* _CONSIGNE 1_
D’après le texte sur la traduction, quelle université ne reste pas en marge du débat ?
* _CONSIGNE 2_
Modifiez le texte sur la traduction en commençant à « Une activité aussi » et en terminant à « pas en marge. », et remplacez « débat » par « discussion ».
* _CONSIGNE 3_
Rédigez la suite du texte sur la traduction à partir de l’endroit où il s’arrête.

* _PASSAGE EXTRAIT_
* * * * * * * * *
Traducteur, traître : la traduction est-elle issue d’une guerre culturelle ?

Traduire, c’est plus que tout simplement échanger des mots d’une langue à une autre. Il faut y considérer le poids des cultures touchées, les gens qui y participent, les connaissances transmises ainsi que celles implicites.

Une activité aussi ancienne que l’humanité, la traduction est toujours sujet de débat aux centres d’enseignement supérieur du monde. L’université Simon Fraser (SFU) ne reste pas en marge.

La traduction, une compagne historique

Dès le début des civilisations, l’activité de traduire a fait vibrer les fils de l’histoire. Des récits de conquêtes, des échanges culturels, des œuvres littéraires, philosophiques, scientifiques et bien davantage, sont reconnus dans le monde entier grâce à des traducteurs qui, selon leurs lumières, ont su retransmettre ces connaissances dans le respect de l’autre : les auteurs, les lecteurs, la culture d’origine et la culture cible, etc. Bien sûr il y a des cas néfastes ainsi que des cas célèbres et célébrés.
* * * * * * * * *
* _DONNÉES FOURNIES_
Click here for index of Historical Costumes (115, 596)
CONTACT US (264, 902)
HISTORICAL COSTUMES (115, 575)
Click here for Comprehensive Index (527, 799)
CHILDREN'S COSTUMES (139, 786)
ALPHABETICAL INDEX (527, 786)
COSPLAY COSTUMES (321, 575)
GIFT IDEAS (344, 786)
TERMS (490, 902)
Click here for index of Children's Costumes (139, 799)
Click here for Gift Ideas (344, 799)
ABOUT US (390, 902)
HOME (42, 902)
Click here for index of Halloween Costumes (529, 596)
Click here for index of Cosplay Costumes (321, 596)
* * * * * * * * *
* _RÉSULTAT DE L’EXERCICE 1_
L’université Simon Fraser (SFU).

* _RÉSULTAT DE L’EXERCICE 2_
Une activité aussi ancienne que l’humanité, la traduction est toujours sujet de discussion aux centres d’enseignement supérieur du monde. L’université Simon Fraser (SFU) ne reste pas en marge.

* _RÉSULTAT DE L’EXERCICE 3_
Marina Sonkina, traductrice.

Mais, ce n’est qu’à partir du XXe siècle que la traduction est devenue le sujet d’études et, avec l’évolution de la linguistique comme science, des théories de la traduction se sont développées. Quant à la pratique, les approches vont de la traduction littéraire, la traduction spécialisée (incluant toutes les variétés de genres textuels spécialisés), à la localisation des jeux-vidéos, de sites web. Des approches théoriques, il y en a plein : le fonctionnalisme, qui accorde importance à la fonction du texte traduit ; le structuralisme, qui valorise les structures de la langue et de la syntaxe sur d’autres éléments présents dans l’énonciation ; la théorie du sens ou interprétative, qui priorise l’interprétation, la combinaison de tous les éléments d’énonciation en fonction du sens ; entre autres. Toutes ces théories cherchent à expliquer la traduction selon un point de vue particulier.

La fin du XXe siècle et le début du XXIe siècle ont vu l’évolution de la technologie au service de la traduction; non seulement des logiciels de traitement des textes, mais aussi des mémoires de traduction, jusqu’à des outils de traduction automatique. Les doutes et les questions restent au cœur des débats académiques, étant donné la prolifération des cours de traductologie dans les universités du monde.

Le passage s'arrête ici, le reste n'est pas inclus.